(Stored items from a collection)
··········

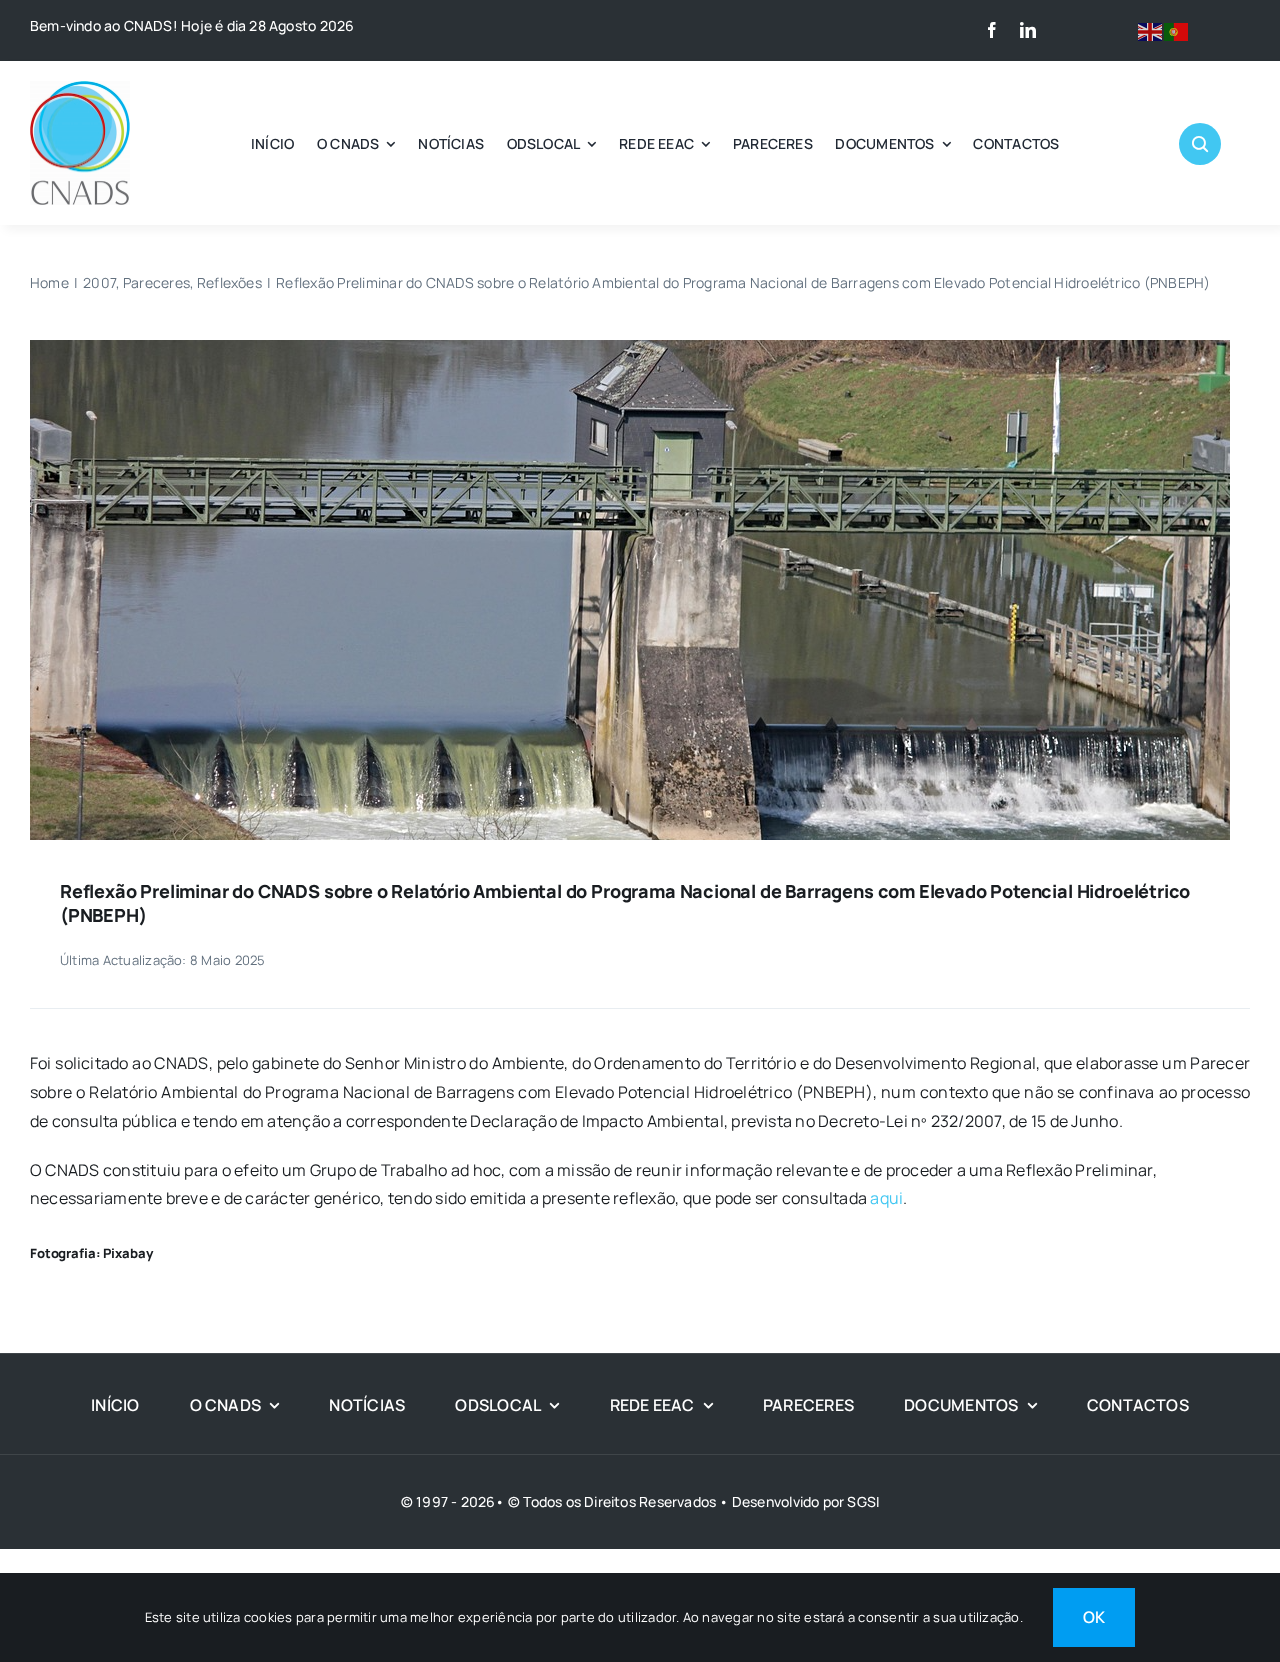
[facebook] (992, 30)
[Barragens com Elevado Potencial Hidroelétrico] (630, 348)
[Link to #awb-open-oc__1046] (1200, 144)
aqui (886, 1198)
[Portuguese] (1177, 30)
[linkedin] (1028, 30)
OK (1094, 1617)
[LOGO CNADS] (80, 89)
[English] (1151, 30)
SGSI (863, 1501)
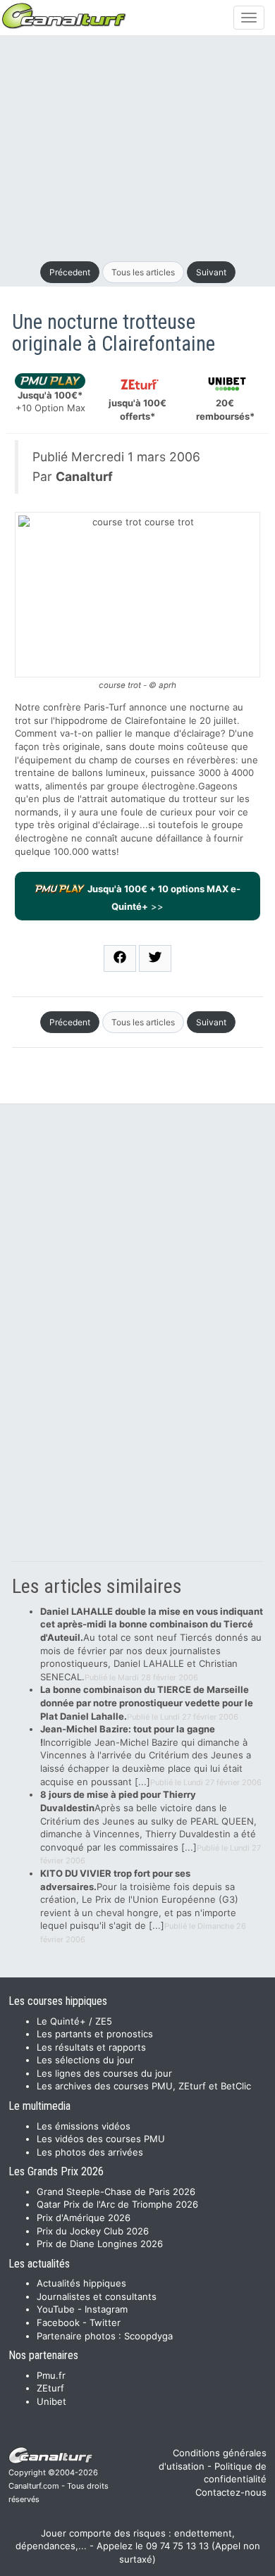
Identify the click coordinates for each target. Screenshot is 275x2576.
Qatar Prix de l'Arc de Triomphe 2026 (117, 2204)
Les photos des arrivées (90, 2152)
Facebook (58, 2322)
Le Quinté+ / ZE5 (74, 2021)
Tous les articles (143, 272)
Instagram (106, 2309)
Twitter (105, 2322)
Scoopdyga (148, 2335)
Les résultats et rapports (91, 2047)
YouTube (56, 2309)
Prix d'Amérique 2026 (83, 2217)
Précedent (69, 272)
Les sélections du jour (85, 2059)
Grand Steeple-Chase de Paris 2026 (116, 2191)
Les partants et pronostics (95, 2033)
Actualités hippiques (81, 2283)
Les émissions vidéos (83, 2126)
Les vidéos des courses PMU (101, 2138)
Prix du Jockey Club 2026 (93, 2231)
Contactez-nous (231, 2492)
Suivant (211, 272)
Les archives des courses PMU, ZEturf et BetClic (144, 2086)
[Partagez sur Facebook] (120, 958)
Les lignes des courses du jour (104, 2073)
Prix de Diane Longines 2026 (100, 2243)
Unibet (51, 2401)
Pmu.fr (51, 2375)
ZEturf (50, 2388)
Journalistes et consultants (97, 2296)
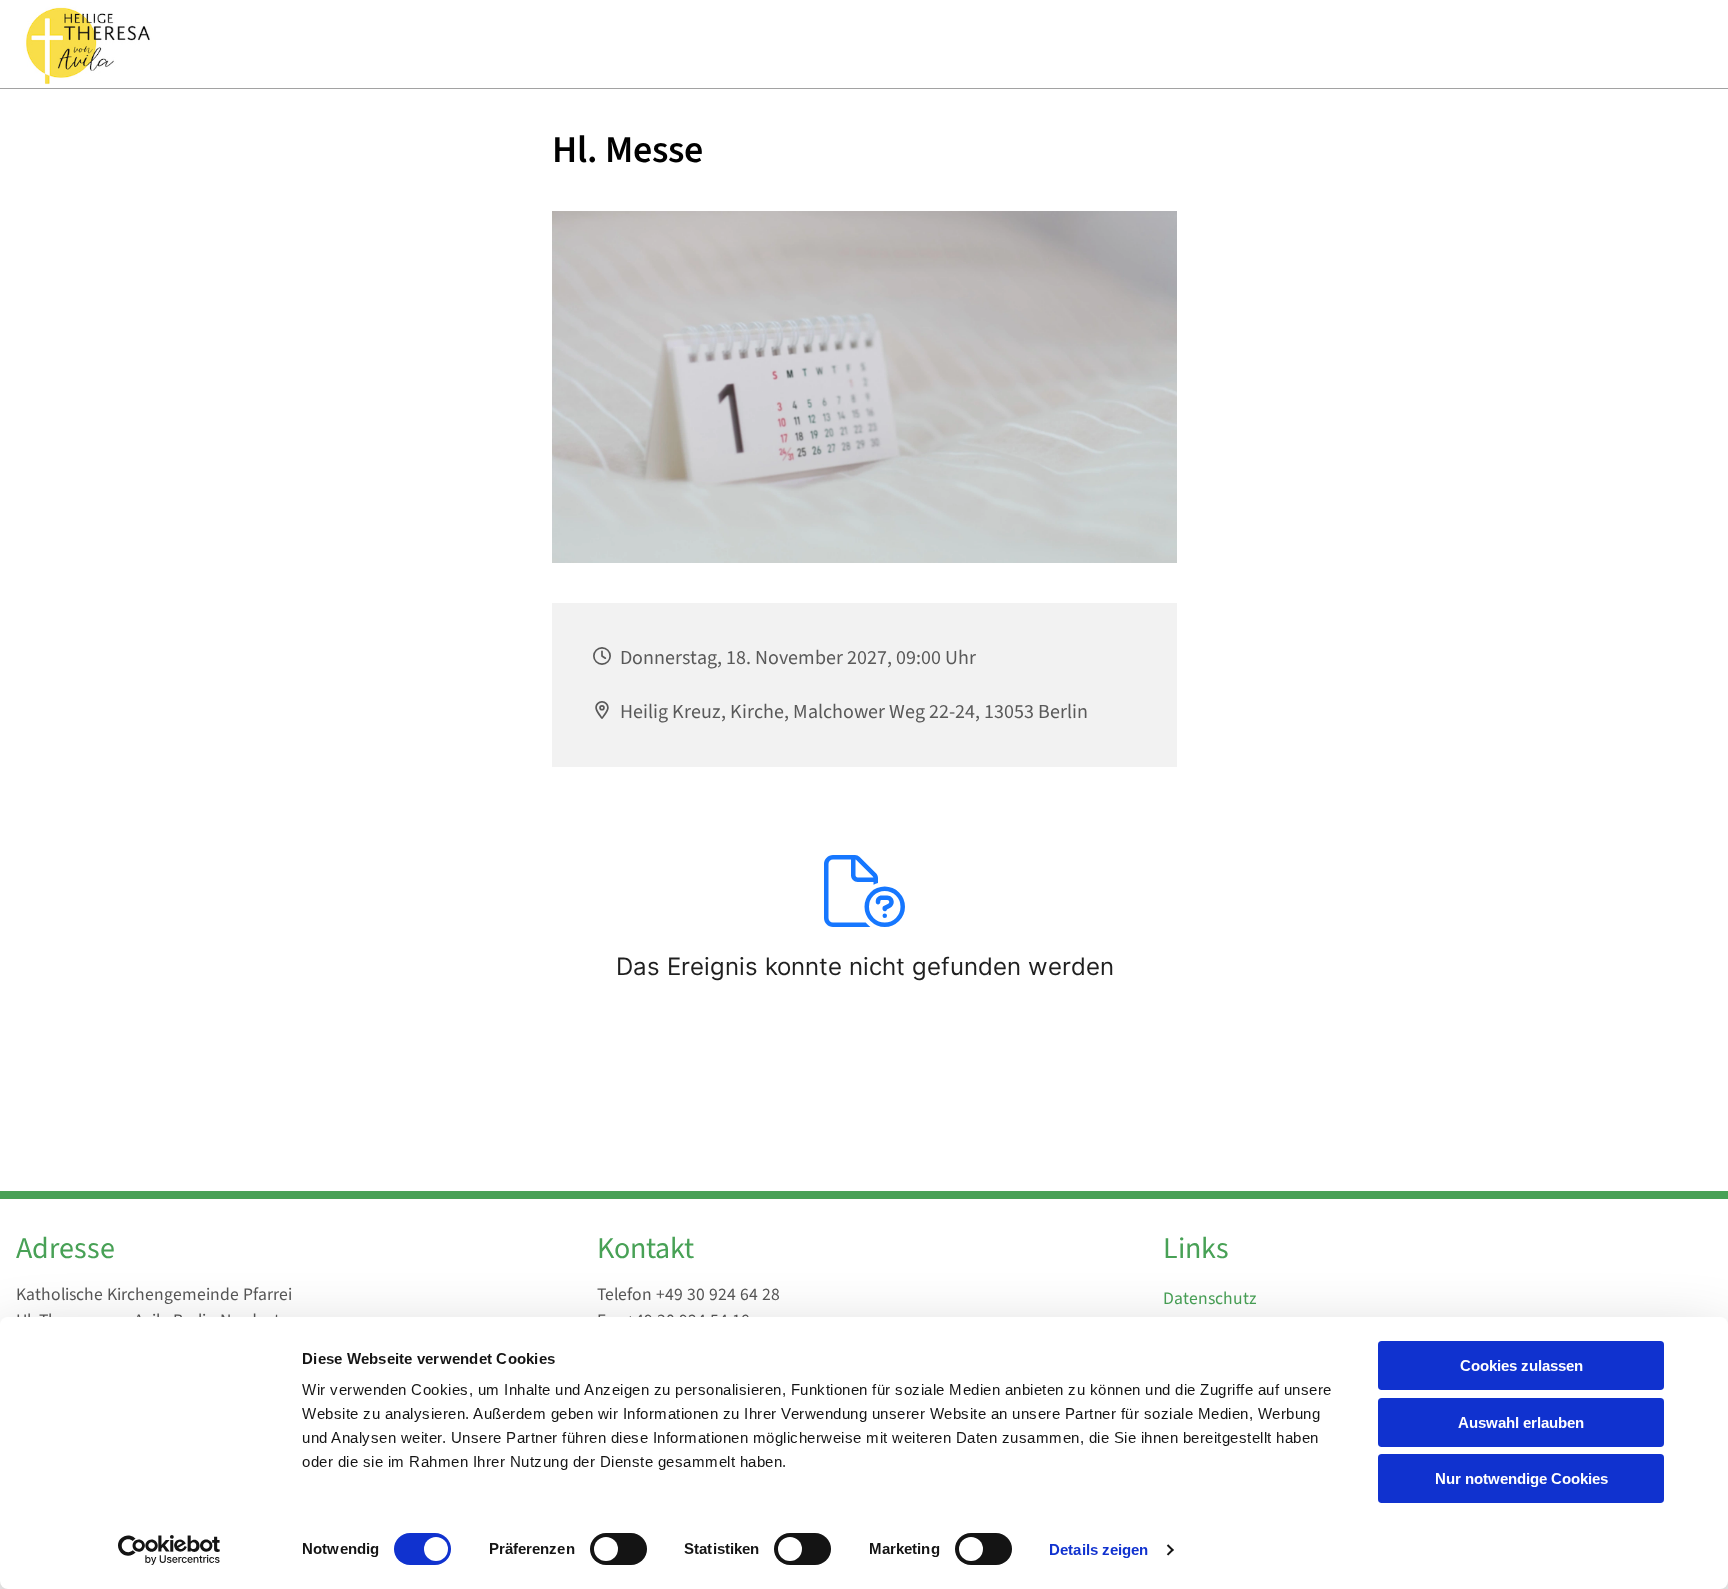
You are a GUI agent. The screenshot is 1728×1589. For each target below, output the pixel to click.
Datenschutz (1209, 1298)
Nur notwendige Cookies (1521, 1478)
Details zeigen (1098, 1549)
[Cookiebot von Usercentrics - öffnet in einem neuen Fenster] (169, 1550)
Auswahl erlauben (1521, 1422)
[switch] (618, 1549)
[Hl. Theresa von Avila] (86, 44)
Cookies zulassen (1521, 1365)
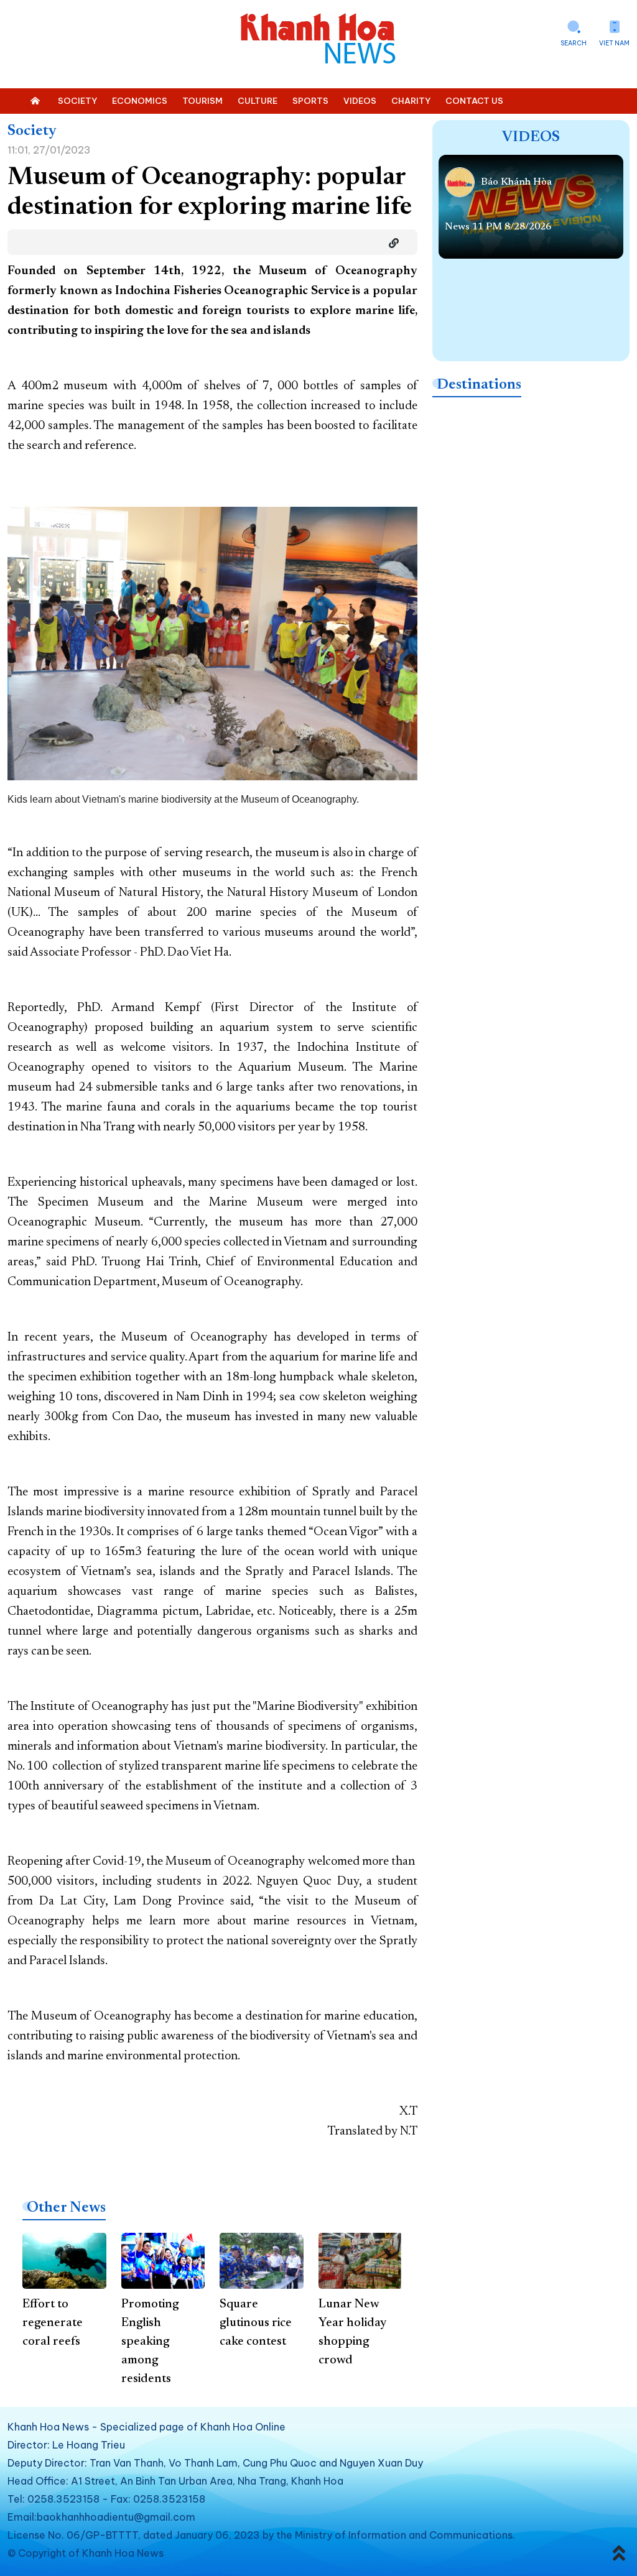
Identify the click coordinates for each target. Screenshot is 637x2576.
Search (573, 43)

··········

Work to be completed>
From the line containing "Les lignes des courses du jour (104, 2073)" to the last line of the records above, return each line exactly, both ends included, and nothing more. Leave out the pictures.

Response to the task>
Les lignes des courses du jour (104, 2073)
Prix de Diane Longines 2026 (100, 2243)
Unibet (51, 2401)
Pmu.fr (51, 2375)
ZEturf (50, 2388)
Journalistes et consultants (97, 2296)
You are a GUI agent. The screenshot is 1728×1589. For each target below, output the pixel to click.
Datenschutz (1209, 1298)
Nur notwendige Cookies (1521, 1478)
Details zeigen (1098, 1549)
[Cookiebot von Usercentrics - öffnet in einem neuen Fenster] (169, 1550)
Auswahl erlauben (1521, 1422)
[switch] (618, 1549)
[Hl. Theresa von Avila] (86, 44)
Cookies zulassen (1521, 1365)
Identify the click coordinates for each target. Screenshot is 637x2576.
Search (573, 43)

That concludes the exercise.